Figure 4f summarizes the gcurrent values of our chiral-2D/3D CPL detectors in comparison with previously reported CPL detectors based on chiral low-dimensional perovskites. The gcurrent values of our detectors surpass those of most previously reported devices, which typically show gcurrent values below 0.2. Notably, conventional CPL detectors usually exhibit a CPL response within a narrow spectral range of only a few tens of nanometers, with their detection capability typically limited to wavelengths below 520 nm. In contrast, our detectors achieve a panchromatic CPL response across the visible spectrum, with the detection range determined by the bandgap of the 3D layer materials.
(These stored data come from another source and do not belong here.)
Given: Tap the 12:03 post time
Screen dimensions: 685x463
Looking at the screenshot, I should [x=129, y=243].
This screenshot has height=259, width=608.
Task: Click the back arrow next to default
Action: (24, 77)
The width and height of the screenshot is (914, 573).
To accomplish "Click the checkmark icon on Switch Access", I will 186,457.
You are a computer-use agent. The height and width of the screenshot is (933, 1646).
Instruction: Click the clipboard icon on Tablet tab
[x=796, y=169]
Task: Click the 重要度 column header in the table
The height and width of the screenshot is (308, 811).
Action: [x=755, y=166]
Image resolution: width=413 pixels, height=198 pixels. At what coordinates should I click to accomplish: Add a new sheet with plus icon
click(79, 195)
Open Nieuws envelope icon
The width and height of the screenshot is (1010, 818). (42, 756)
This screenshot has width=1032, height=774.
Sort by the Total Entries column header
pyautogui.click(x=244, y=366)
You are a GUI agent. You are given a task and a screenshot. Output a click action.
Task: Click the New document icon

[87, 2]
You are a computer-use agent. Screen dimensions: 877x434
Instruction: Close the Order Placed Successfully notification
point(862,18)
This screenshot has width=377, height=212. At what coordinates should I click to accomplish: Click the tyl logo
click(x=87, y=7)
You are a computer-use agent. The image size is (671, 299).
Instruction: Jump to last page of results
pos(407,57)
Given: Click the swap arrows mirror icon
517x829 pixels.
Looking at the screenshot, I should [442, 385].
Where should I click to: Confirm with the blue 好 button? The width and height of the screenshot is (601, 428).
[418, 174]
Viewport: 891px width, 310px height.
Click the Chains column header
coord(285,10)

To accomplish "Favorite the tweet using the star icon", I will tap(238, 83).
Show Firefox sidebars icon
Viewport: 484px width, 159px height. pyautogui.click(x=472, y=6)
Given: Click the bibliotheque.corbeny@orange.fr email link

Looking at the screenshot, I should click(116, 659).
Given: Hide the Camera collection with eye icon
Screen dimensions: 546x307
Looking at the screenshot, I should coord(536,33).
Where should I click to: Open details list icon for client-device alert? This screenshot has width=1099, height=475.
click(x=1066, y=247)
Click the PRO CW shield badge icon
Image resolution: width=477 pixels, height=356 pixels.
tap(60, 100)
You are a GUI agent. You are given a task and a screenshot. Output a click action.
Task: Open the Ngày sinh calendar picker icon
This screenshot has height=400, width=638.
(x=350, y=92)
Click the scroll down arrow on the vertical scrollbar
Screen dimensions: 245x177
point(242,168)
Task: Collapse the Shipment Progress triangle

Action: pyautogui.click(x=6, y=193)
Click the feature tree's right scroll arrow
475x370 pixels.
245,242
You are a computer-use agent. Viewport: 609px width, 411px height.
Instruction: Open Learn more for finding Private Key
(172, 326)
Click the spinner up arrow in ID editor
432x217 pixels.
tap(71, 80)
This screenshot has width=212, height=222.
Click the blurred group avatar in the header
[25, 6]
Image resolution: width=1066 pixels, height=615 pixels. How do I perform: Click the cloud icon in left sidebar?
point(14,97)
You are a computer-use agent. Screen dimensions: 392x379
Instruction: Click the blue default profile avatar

As shown in Figs. 4e, f, replacing the 3D MAPbBr3 layer with a lower bandgap 3D MAPbI3 layer further extends the CPL detection range up to 760 nm, although the gcurrent value decreases to ~0.1 possibly due to the shorter spin relaxation time of the MAPbI3 layer. Nonetheless, our strategy provides the flexibility to broaden the CPL detection spectrum by selecting appropriate active layer materials.